Last week, the lovely and brilliant Douglas Egerton and I drove down to Lawrenceville Academy in Princeton, New Jersey, to speak to historian Erik Chaput's summer school class on Frederick Douglass. The class is on Frederick Douglass, that is. Doug spoke about black abolition and I used Anna Murray to guide them through methods of research and ways to alert themselves to questions that they should be asking when they confront different types of information in documents. I had a great time, and I hope that they did, too. I forgot that they were high school seniors because they acted and thought like college seniors.

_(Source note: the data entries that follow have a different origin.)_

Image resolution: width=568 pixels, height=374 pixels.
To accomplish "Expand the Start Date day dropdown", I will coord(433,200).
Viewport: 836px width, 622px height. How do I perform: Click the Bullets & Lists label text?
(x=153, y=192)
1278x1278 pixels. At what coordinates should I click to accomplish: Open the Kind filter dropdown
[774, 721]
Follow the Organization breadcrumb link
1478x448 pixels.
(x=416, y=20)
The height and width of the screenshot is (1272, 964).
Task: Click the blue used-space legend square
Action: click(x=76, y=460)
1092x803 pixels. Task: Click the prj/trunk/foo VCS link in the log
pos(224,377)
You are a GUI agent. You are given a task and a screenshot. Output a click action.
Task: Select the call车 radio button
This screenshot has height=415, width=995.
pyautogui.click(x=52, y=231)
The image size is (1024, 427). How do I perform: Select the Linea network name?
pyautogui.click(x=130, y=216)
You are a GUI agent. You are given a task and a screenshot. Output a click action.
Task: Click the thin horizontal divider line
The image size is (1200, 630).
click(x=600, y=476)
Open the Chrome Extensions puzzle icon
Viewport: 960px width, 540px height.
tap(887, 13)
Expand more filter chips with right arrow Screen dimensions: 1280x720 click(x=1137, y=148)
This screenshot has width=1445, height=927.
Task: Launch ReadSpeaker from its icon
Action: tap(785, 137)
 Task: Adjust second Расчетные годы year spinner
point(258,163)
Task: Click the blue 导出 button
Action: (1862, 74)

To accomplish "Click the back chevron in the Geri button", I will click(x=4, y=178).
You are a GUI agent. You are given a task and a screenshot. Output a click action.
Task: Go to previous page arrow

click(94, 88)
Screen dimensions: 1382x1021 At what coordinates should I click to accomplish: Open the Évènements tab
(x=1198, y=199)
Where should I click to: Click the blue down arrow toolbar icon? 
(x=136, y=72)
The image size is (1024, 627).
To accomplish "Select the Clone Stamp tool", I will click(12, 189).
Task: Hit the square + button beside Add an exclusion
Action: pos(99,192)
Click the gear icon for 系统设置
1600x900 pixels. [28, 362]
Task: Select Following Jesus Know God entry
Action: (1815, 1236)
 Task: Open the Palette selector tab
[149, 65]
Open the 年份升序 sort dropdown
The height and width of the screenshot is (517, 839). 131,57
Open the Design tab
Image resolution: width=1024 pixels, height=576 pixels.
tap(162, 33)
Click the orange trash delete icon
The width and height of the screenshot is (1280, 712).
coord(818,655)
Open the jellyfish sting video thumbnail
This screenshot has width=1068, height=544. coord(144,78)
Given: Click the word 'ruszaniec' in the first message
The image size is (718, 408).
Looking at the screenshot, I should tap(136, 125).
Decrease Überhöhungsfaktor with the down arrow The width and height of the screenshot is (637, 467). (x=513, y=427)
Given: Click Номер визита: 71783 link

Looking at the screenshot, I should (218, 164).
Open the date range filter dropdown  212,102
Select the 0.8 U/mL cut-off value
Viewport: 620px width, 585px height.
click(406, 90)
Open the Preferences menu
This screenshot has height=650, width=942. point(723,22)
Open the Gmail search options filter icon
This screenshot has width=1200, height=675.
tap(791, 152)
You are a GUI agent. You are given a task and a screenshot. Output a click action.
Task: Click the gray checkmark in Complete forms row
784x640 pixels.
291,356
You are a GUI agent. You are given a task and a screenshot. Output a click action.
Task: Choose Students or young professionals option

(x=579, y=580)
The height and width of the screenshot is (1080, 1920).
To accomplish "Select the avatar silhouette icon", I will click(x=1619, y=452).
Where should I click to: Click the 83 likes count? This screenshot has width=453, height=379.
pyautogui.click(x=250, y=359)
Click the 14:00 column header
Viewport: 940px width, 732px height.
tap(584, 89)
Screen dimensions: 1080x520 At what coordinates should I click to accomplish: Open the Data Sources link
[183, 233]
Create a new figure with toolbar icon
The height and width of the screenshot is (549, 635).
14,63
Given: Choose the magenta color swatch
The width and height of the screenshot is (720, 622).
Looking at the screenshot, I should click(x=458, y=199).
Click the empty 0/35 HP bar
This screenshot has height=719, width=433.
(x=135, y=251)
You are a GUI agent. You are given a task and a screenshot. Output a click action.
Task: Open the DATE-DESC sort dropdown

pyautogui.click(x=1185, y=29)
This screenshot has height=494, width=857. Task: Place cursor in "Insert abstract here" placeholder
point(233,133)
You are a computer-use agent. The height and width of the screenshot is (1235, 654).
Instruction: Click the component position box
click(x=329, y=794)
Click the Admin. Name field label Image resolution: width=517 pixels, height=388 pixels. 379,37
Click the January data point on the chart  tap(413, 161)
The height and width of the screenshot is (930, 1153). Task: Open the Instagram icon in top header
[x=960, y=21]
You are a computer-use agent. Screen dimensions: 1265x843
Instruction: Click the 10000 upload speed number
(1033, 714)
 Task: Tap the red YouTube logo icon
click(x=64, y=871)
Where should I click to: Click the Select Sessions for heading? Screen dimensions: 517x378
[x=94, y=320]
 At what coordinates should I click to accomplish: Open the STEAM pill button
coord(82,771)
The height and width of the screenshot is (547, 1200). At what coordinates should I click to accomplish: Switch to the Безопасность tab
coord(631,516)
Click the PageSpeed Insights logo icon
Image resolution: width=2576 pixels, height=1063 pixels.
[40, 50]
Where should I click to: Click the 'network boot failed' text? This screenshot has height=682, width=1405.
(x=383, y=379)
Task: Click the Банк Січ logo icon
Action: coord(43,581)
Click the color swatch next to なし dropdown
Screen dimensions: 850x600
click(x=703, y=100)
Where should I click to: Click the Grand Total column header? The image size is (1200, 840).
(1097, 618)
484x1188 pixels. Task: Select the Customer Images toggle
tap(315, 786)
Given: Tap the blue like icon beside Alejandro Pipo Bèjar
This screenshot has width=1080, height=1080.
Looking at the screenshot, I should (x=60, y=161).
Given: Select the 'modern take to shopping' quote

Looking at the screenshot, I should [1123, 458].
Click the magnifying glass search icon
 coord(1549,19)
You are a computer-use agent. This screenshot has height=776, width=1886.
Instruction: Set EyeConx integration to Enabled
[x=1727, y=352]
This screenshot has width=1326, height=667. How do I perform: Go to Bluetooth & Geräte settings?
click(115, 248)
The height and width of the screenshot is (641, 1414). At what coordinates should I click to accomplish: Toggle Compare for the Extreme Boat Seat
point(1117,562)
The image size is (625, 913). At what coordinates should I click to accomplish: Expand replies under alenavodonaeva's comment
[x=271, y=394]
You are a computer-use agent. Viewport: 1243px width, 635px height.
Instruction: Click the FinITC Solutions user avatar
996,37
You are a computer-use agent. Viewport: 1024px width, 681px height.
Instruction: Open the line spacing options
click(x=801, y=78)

Only the book in the center is mine.
The rest are only a fraction of Doug's output.
Erik took the picture.
Next up will be Graham Hodges' NEH Seminar for teachers on Abolition and the Underground Railroad at Colgate University, followed by Carol Berkin's on American Women at War in New York City, then on to Cambridge, Massachusetts, to chair a panel on abolition at the Society of Historians of the Early American Republic's annual meeting, followed by the Chittenango Boat Landing at the beginning of August. That last one is open to the public.
Fall will take this show overseas again, this time to Newcastle-upon-Tyne for Newcastle University's INSIGHTS series of lectures (this is last year's program). Newcastle was the home of the Richardsons, who began the campaign to purchase Douglass's freedom and provide the seed money for the North Star. Guess what my talk will be about?
Meanwhile, (among other things like two book proposals, one submitted) I'm writing an essay for an anthology, Frederick Douglass in Context, edited by Michael Roy, who was part of that conference in Paris last year. My essay is about Douglass and family, and I don't want to retread what I have already said nor do I want to tread on what I know of Ezra Greenspan's upcoming work (as if I could ever be as good!). Looking back on something that you've gone over a million times to see something new can be a challenge because you have to step away from your own patterns and ruts of thinking when you sometimes aren't even aware that you have them. I also have a problem figuring out when I'm saying something original because I'm too aware of where I picked up so many ideas and then I've lived with my own configuration of them for so long. Knowing what you have can sometimes be a different thing from stepping back and re-asking, "what do I have?"